▶ _Exercise instructions_
Would you repeat every line below exactly, please?

━━ Entries supplied

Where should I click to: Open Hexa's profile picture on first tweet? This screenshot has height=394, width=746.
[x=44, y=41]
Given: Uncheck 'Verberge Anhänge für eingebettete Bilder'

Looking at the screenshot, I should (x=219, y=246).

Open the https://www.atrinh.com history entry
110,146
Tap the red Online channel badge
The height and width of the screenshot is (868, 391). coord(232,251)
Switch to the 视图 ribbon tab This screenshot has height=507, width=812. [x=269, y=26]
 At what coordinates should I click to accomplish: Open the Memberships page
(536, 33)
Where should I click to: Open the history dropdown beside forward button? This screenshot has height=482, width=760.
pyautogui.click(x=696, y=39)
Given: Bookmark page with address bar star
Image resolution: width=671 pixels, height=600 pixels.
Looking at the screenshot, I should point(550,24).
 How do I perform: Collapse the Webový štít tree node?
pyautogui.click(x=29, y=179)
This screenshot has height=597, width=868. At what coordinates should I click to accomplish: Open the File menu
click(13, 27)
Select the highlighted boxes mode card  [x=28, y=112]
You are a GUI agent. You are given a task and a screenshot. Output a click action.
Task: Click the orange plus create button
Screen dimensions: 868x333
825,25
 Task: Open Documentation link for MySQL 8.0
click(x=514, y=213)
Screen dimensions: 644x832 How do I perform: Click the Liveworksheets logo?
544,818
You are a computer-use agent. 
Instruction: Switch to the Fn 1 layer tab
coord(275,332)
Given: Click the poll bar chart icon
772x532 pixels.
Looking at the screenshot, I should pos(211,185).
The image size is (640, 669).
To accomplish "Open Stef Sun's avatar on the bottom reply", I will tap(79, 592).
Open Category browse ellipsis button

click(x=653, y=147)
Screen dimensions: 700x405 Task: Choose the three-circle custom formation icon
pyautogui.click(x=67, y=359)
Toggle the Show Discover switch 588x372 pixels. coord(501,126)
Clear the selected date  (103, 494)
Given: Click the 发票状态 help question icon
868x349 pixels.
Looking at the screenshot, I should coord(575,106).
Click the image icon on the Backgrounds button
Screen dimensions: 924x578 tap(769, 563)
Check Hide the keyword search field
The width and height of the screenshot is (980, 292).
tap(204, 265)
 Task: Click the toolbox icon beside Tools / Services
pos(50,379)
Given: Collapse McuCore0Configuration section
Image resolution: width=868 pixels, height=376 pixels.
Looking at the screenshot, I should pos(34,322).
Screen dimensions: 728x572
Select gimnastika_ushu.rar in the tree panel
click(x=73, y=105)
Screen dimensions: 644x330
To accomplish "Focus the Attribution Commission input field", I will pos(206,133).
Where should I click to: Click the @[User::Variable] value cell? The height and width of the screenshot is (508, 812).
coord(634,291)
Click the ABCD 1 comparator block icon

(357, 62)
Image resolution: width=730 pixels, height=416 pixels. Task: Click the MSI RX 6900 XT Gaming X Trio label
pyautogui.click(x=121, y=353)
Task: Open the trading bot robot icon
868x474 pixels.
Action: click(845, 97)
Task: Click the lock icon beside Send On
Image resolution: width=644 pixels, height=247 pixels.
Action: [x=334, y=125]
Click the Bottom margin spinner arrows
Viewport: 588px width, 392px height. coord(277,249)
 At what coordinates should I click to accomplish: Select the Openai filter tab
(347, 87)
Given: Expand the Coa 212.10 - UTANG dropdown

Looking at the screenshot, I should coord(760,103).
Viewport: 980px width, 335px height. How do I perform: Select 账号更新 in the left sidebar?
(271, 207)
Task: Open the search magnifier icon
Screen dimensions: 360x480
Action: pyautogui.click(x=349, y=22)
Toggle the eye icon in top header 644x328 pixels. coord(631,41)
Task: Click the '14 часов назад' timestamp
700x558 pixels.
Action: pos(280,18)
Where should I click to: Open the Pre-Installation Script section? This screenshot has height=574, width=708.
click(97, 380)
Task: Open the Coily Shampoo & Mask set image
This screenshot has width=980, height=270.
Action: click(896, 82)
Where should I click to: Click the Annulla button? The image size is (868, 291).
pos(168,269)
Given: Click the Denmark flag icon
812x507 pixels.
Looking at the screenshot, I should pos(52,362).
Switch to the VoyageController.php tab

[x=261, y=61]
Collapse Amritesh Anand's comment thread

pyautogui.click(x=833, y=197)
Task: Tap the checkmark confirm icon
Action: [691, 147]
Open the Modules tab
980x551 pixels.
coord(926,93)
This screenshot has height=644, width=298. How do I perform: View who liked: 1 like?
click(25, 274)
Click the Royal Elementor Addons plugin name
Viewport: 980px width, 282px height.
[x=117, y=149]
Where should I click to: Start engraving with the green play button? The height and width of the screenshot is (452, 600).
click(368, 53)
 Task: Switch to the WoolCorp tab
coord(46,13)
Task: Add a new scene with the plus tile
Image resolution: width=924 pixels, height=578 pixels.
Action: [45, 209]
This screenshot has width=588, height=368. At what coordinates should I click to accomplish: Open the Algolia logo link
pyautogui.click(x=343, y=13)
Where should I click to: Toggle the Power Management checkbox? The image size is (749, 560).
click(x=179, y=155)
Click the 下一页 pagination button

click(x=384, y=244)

━━━━

▶ _Reply to the exercise_
Where should I click to: Open Hexa's profile picture on first tweet? This screenshot has height=394, width=746.
[x=44, y=41]
Given: Uncheck 'Verberge Anhänge für eingebettete Bilder'

Looking at the screenshot, I should (x=219, y=246).

Open the https://www.atrinh.com history entry
110,146
Tap the red Online channel badge
The height and width of the screenshot is (868, 391). coord(232,251)
Switch to the 视图 ribbon tab This screenshot has height=507, width=812. [x=269, y=26]
 At what coordinates should I click to accomplish: Open the Memberships page
(536, 33)
Where should I click to: Open the history dropdown beside forward button? This screenshot has height=482, width=760.
pyautogui.click(x=696, y=39)
Given: Bookmark page with address bar star
Image resolution: width=671 pixels, height=600 pixels.
Looking at the screenshot, I should point(550,24).
 How do I perform: Collapse the Webový štít tree node?
pyautogui.click(x=29, y=179)
This screenshot has height=597, width=868. At what coordinates should I click to accomplish: Open the File menu
click(13, 27)
Select the highlighted boxes mode card  [x=28, y=112]
You are a GUI agent. You are given a task and a screenshot. Output a click action.
Task: Click the orange plus create button
Screen dimensions: 868x333
825,25
 Task: Open Documentation link for MySQL 8.0
click(x=514, y=213)
Screen dimensions: 644x832 How do I perform: Click the Liveworksheets logo?
544,818
You are a computer-use agent. 
Instruction: Switch to the Fn 1 layer tab
coord(275,332)
Given: Click the poll bar chart icon
772x532 pixels.
Looking at the screenshot, I should pos(211,185).
The image size is (640, 669).
To accomplish "Open Stef Sun's avatar on the bottom reply", I will tap(79, 592).
Open Category browse ellipsis button

click(x=653, y=147)
Screen dimensions: 700x405 Task: Choose the three-circle custom formation icon
pyautogui.click(x=67, y=359)
Toggle the Show Discover switch 588x372 pixels. coord(501,126)
Clear the selected date  (103, 494)
Given: Click the 发票状态 help question icon
868x349 pixels.
Looking at the screenshot, I should coord(575,106).
Click the image icon on the Backgrounds button
Screen dimensions: 924x578 tap(769, 563)
Check Hide the keyword search field
The width and height of the screenshot is (980, 292).
tap(204, 265)
 Task: Click the toolbox icon beside Tools / Services
pos(50,379)
Given: Collapse McuCore0Configuration section
Image resolution: width=868 pixels, height=376 pixels.
Looking at the screenshot, I should pos(34,322).
Screen dimensions: 728x572
Select gimnastika_ushu.rar in the tree panel
click(x=73, y=105)
Screen dimensions: 644x330
To accomplish "Focus the Attribution Commission input field", I will pos(206,133).
Where should I click to: Click the @[User::Variable] value cell? The height and width of the screenshot is (508, 812).
coord(634,291)
Click the ABCD 1 comparator block icon

(357, 62)
Image resolution: width=730 pixels, height=416 pixels. Task: Click the MSI RX 6900 XT Gaming X Trio label
pyautogui.click(x=121, y=353)
Task: Open the trading bot robot icon
868x474 pixels.
Action: click(845, 97)
Task: Click the lock icon beside Send On
Image resolution: width=644 pixels, height=247 pixels.
Action: [x=334, y=125]
Click the Bottom margin spinner arrows
Viewport: 588px width, 392px height. coord(277,249)
 At what coordinates should I click to accomplish: Select the Openai filter tab
(347, 87)
Given: Expand the Coa 212.10 - UTANG dropdown

Looking at the screenshot, I should coord(760,103).
Viewport: 980px width, 335px height. How do I perform: Select 账号更新 in the left sidebar?
(271, 207)
Task: Open the search magnifier icon
Screen dimensions: 360x480
Action: pyautogui.click(x=349, y=22)
Toggle the eye icon in top header 644x328 pixels. coord(631,41)
Task: Click the '14 часов назад' timestamp
700x558 pixels.
Action: pos(280,18)
Where should I click to: Open the Pre-Installation Script section? This screenshot has height=574, width=708.
click(97, 380)
Task: Open the Coily Shampoo & Mask set image
This screenshot has width=980, height=270.
Action: click(896, 82)
Where should I click to: Click the Annulla button? The image size is (868, 291).
pos(168,269)
Given: Click the Denmark flag icon
812x507 pixels.
Looking at the screenshot, I should pos(52,362).
Switch to the VoyageController.php tab

[x=261, y=61]
Collapse Amritesh Anand's comment thread

pyautogui.click(x=833, y=197)
Task: Tap the checkmark confirm icon
Action: [691, 147]
Open the Modules tab
980x551 pixels.
coord(926,93)
This screenshot has height=644, width=298. How do I perform: View who liked: 1 like?
click(25, 274)
Click the Royal Elementor Addons plugin name
Viewport: 980px width, 282px height.
[x=117, y=149]
Where should I click to: Start engraving with the green play button? The height and width of the screenshot is (452, 600).
click(368, 53)
 Task: Switch to the WoolCorp tab
coord(46,13)
Task: Add a new scene with the plus tile
Image resolution: width=924 pixels, height=578 pixels.
Action: [45, 209]
This screenshot has width=588, height=368. At what coordinates should I click to accomplish: Open the Algolia logo link
pyautogui.click(x=343, y=13)
Where should I click to: Toggle the Power Management checkbox? The image size is (749, 560).
click(x=179, y=155)
Click the 下一页 pagination button

click(x=384, y=244)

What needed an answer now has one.